Medido ao longo do tempo, o valor reflete o caráter bivalente da mercadoria. De um lado ela é algo socialmente útil, socialmente desejada e só é trocada como tal. De nada adiantaria passar infinitas horas produzindo uma mercadoria que não será comprada por ninguém. Pelo outro lado, ela é trabalho humano cristalizado. Não só trabalho especializado qualitativamente, mas, na troca, o valor é a medida do trabalho abstrato, meramente quantitativo, caracterizado por ser trabalho humano apenas. E o valor é o mínimo de esforço, medido ao longo do tempo que uma sociedade leva a produzir um bem socialmente útil.
Esse esforço de produção, ou seja, o trabalho humano é uniformizado, comum a todas as mercadorias, sendo, portanto, diretamente permutável. As mercadorias e suas diversidades de usos, formas e cores, têm em comum o fato de serem resultado de esforço humano, dispêndio de músculos, neurônios, ATP etc. Essa unidade-padrão das trocas leva à adoção, ao longo do desenvolvimento histórico, de uma mercadoria que expressa esse valor em todas as demais mercadorias, essa mercadoria exerce o papel de dinheiro.
O produto do trabalho, portanto, não é mais permutado diretamente no mercado, mas por intermédio do dinheiro. Tudo que é produzido passa a ter seu valor expresso em termos dessa mercadoria universal e a posse dela passa a ser a condição necessária e suficiente para “usar” qualquer outra mercadoria disponível no mercado.
A intermediação do dinheiro nas relações de troca desenvolve o que Marx intitula o “fetichismo da mercadoria”. As coisas, sendo mero produto do trabalho humano, se relacionam com outras coisas, também produtos do trabalho humano, como se fossem entes autônomos e não a expressão de uma formação social. O produtor, no mercado, se preocupa em vender a sua mercadoria, obter dinheiro e com ele satisfazer o seu desejo individual por uma terceira mercadoria a qual consume. Ou seja, a relação entre produtores e consumidores é uma relação baseada na auto-satisfação. O produtor não produz o que imagina ser necessário à sociedade ou ao seu “próximo”, mas o que vai satisfazer a sua própria demanda imediata por dinheiro, que por sua vez representa o conforto de poder consumir qualquer outra mercadoria.Nas palavras de Marx: “Há uma relação física entre coisas físicas. Mas, a forma mercadoria e a relação de valor entre os produtos do trabalho, a qual caracteriza essa forma, nada tem a ver com a natureza física desses produtos nem com as relações materiais dela decorrentes. Uma relação social definida, estabelecida entre os homens, assume a forma fantasmagórica de uma relação entre as coisas. Para encontrar um símile, temos de recorrer à região nebulosa da crença. Aí, os produtos do cérebro humano parecem dotados de vida própria, figuras autônomas que mantém relações entre si e com os seres humanos. É o que ocorre com os produtos da mão humana, no mundo das mercadorias. Chamo a isto de fetichismo, que está sempre grudado aos produtos do trabalho, quando são gerados como mercadorias. É inseparável da produção de mercadorias”.

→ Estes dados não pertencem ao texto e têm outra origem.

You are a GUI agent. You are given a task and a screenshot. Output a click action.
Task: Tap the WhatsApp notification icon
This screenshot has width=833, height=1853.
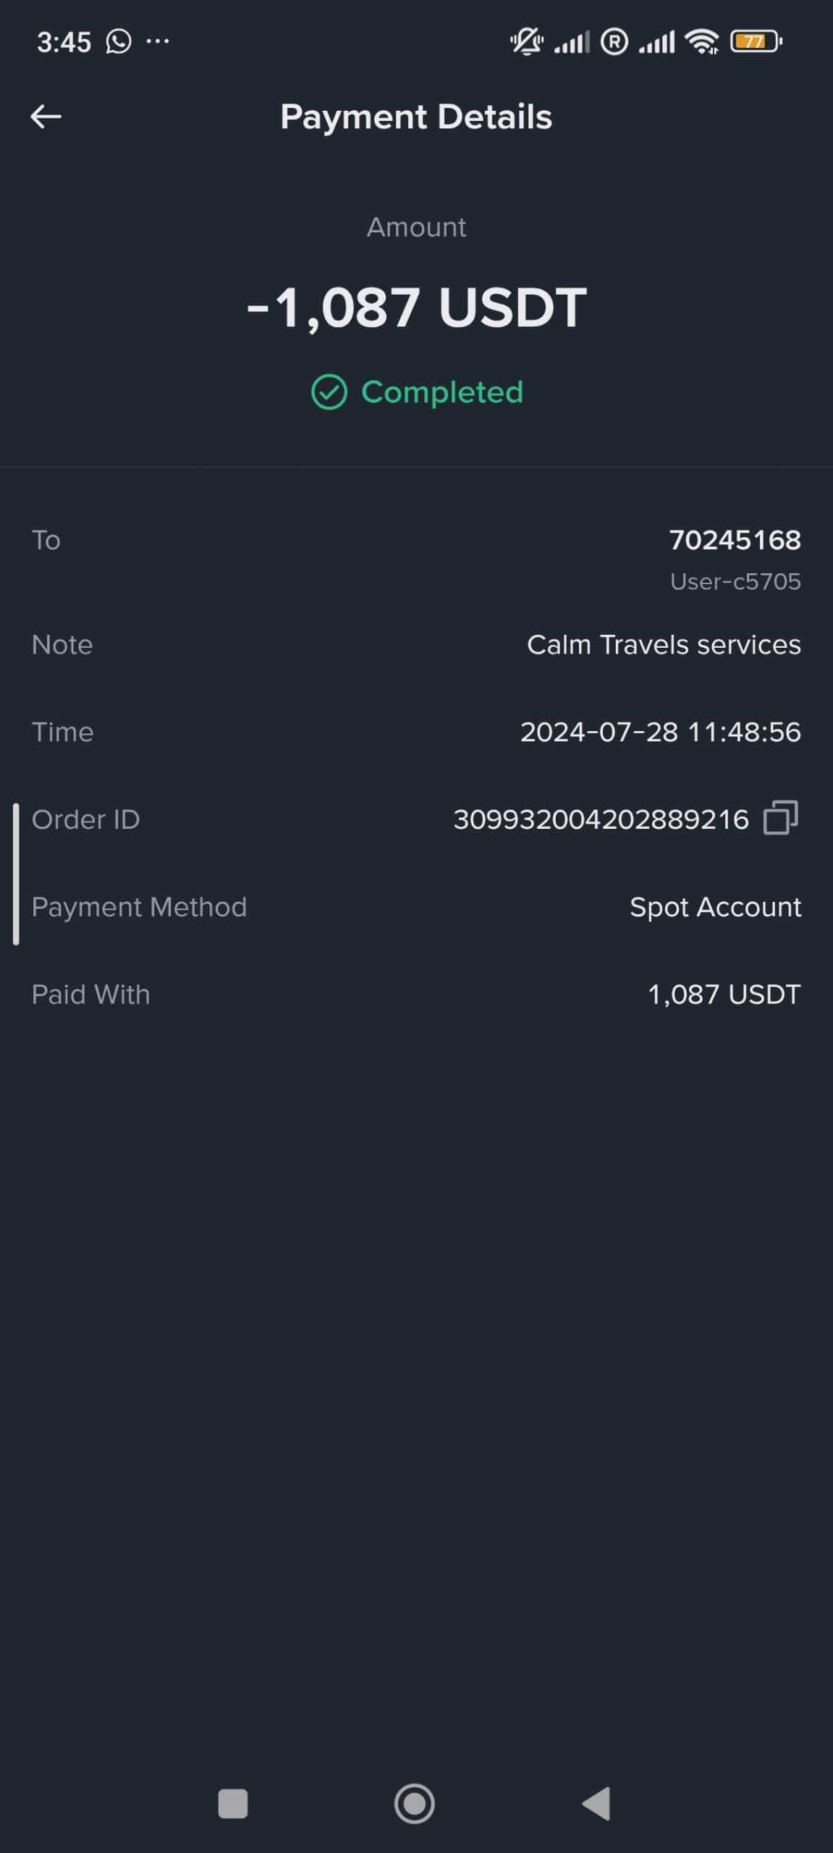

O desenvolvimento do comércio e as condições históricas ligadas ao desenvolvimento da indústria capitalista, desenvolve exponencialmente uma progressiva mercantilização da vida. Todas as relações humanas, morais e carnais são concebidas na esfera do mercado. “A produção de mercadorias e o comércio, forma desenvolvida da circulação de mercadorias, constituem as relações históricas que dão origem ao capital”.
Ocorre, com o desenvolvimento da indústria capitalista, uma metamorfose nas relações de troca. O valor de uso de todas as mercadorias, com exceção do dinheiro, deixa de ser o ponto de partida da produção. A produção se inicia com o dinheiro e termina com ele também. Mas não tautologicamente, com o dinheiro pelo mesmo dinheiro de antes, mas o dinheiro incrementado, capitalizado. As relações econômicas seguem, então, a forma Dinheiro-Mercadoria-Dinheiro, sendo este ultimo, dinheiro capitalizado, incrementado, ou seja, D – M – D'.
A nuvem de fumaça que interpõe a economia clássica da realidade é justamente o mecanismo de capitalização do dinheiro. Para que o dinheiro se multiplique, o capitalista tem que encontrar no mercado uma mercadoria especial “cujo valor-de-uso possua a propriedade peculiar de ser fonte de valor, de modo que consumi-la seja realmente encarnar trabalho, criar valor, portanto.” E essa mercadoria, ele encontra, é o trabalho humano.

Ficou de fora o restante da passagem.